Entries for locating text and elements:
★ ★ ★

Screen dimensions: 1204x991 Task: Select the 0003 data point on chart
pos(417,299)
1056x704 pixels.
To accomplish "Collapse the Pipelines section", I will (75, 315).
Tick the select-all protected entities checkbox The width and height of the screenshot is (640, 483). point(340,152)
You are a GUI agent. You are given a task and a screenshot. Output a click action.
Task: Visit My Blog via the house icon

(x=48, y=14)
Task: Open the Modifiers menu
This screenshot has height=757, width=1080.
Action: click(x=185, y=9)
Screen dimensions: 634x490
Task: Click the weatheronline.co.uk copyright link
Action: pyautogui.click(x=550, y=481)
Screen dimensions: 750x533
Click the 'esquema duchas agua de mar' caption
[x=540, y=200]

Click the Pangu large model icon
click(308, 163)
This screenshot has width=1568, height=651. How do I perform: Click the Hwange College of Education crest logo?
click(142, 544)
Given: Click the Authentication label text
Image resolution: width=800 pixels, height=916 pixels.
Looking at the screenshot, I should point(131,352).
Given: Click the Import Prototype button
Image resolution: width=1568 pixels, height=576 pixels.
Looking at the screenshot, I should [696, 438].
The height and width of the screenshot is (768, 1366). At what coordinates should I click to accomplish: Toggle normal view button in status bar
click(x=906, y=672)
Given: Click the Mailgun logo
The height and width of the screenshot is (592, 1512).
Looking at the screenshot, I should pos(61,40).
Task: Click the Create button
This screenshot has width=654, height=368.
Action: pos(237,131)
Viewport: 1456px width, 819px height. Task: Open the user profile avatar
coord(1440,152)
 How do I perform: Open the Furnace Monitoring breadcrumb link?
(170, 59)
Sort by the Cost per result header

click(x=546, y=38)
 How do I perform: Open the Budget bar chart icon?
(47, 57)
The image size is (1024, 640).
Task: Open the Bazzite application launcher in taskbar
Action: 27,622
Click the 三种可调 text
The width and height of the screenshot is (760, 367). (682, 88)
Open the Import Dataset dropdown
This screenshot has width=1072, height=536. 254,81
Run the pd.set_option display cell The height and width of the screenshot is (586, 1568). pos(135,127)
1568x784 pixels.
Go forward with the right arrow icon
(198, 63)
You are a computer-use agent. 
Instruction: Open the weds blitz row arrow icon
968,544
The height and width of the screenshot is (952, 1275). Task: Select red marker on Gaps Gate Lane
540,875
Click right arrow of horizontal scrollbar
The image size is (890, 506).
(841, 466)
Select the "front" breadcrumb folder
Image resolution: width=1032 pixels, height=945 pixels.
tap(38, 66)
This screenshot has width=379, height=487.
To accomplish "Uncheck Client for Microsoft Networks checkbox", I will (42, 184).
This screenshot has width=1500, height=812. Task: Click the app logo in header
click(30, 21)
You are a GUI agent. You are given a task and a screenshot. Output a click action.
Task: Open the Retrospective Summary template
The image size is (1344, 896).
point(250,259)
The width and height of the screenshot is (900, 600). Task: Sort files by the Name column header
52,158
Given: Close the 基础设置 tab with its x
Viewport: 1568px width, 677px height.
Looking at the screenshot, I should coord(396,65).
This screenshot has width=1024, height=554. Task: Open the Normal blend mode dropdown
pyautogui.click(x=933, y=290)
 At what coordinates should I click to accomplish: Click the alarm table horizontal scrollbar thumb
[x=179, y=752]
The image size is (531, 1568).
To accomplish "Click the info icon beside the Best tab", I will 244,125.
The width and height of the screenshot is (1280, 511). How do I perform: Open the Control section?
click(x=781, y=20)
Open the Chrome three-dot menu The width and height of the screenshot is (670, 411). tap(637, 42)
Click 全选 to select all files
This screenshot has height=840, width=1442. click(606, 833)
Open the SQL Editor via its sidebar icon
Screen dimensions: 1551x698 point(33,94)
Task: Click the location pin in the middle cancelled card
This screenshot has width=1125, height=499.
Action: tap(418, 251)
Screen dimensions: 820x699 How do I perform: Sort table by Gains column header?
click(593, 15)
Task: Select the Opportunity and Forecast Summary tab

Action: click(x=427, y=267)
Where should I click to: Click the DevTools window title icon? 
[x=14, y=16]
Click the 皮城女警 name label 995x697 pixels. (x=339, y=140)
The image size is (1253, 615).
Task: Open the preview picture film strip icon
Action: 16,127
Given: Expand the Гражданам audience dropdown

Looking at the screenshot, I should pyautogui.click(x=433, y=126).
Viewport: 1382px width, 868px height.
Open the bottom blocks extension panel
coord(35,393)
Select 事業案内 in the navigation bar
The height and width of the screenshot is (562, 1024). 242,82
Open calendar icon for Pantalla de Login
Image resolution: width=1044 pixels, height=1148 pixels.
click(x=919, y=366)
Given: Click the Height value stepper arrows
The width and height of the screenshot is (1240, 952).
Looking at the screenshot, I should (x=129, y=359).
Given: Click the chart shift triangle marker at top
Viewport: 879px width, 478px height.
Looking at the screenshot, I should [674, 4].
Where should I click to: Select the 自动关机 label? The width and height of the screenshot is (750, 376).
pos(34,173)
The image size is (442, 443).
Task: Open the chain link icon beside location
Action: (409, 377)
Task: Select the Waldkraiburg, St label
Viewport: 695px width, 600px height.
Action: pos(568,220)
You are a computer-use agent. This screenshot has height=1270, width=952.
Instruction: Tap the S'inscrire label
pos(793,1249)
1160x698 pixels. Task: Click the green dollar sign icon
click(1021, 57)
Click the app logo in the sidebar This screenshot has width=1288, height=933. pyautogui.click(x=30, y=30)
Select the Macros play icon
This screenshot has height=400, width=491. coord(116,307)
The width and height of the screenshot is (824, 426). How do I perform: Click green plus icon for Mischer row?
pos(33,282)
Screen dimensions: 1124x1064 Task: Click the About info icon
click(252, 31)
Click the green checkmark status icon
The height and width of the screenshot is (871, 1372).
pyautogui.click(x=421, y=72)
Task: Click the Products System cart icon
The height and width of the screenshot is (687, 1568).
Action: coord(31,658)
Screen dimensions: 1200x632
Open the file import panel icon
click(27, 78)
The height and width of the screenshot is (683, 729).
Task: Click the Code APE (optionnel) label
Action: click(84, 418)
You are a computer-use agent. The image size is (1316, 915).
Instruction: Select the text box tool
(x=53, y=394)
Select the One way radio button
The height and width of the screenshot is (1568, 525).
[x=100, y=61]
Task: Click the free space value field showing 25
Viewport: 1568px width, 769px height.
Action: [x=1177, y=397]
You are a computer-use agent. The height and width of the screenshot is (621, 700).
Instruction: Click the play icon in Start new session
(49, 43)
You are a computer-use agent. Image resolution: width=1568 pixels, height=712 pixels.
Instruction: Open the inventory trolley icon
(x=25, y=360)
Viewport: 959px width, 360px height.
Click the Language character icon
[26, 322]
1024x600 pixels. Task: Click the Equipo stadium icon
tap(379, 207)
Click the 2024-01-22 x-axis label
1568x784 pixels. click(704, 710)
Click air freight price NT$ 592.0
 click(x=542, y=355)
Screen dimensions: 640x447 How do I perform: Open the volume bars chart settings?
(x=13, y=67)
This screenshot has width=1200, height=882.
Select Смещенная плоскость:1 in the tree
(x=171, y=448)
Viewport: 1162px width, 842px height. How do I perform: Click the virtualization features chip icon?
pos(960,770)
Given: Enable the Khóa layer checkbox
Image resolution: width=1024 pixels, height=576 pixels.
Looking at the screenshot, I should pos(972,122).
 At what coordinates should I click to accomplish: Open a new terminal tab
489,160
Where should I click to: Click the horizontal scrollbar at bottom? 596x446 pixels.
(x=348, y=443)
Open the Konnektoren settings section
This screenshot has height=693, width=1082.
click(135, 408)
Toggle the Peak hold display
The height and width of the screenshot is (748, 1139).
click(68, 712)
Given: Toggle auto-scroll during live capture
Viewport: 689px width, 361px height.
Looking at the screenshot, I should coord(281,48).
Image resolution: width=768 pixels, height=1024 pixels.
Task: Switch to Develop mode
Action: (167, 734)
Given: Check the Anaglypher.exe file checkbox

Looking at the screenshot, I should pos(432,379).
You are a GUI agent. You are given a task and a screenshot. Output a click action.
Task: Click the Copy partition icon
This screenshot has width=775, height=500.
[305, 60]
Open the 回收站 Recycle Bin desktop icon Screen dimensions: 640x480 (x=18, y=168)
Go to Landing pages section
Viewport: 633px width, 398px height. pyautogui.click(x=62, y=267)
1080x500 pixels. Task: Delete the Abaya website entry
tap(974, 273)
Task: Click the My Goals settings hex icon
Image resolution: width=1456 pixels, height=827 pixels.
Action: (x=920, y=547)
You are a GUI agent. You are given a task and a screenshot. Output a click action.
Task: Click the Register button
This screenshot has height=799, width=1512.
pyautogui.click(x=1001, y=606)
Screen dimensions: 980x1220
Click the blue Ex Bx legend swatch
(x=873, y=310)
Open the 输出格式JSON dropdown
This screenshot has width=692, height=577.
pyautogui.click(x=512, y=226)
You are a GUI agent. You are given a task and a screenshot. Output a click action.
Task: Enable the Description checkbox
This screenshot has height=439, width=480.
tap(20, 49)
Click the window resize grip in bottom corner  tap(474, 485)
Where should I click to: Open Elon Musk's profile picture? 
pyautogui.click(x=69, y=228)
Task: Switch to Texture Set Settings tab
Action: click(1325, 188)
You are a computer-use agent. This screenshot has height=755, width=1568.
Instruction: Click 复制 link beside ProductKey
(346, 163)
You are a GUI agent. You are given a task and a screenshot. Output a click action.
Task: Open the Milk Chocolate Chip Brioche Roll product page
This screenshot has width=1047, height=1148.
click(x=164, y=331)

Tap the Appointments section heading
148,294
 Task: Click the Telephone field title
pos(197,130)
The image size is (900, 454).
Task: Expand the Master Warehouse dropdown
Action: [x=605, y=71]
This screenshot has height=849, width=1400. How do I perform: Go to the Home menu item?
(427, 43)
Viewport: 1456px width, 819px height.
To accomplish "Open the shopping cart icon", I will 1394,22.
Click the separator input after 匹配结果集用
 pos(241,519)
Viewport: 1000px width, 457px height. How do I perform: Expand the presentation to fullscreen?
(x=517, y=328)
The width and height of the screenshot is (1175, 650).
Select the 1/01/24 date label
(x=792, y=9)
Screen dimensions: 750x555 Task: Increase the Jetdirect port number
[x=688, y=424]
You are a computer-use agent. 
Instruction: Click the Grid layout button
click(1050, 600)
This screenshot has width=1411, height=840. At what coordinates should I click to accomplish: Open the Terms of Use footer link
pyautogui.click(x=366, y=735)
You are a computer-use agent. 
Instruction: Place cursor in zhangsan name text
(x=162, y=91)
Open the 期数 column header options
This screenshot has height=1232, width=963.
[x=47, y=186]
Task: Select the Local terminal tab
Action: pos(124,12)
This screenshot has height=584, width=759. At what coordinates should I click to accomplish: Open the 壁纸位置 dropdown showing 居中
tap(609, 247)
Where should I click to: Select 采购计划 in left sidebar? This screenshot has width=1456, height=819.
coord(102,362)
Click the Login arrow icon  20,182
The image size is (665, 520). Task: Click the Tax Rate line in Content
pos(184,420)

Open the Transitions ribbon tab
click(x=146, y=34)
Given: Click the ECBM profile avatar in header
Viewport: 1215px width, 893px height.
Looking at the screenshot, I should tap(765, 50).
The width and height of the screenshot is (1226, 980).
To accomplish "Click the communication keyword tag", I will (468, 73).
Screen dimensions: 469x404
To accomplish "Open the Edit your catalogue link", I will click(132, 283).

★ ★ ★

Written problem:
Reproduce the entries above without alteration, beginning at the line that contains "This screenshot has width=1024, height=554." and ending after the line that contains "click(x=781, y=20)".

Finished task:
This screenshot has width=1024, height=554. Task: Open the Normal blend mode dropdown
pyautogui.click(x=933, y=290)
 At what coordinates should I click to accomplish: Click the alarm table horizontal scrollbar thumb
[x=179, y=752]
The image size is (531, 1568).
To accomplish "Click the info icon beside the Best tab", I will 244,125.
The width and height of the screenshot is (1280, 511). How do I perform: Open the Control section?
click(x=781, y=20)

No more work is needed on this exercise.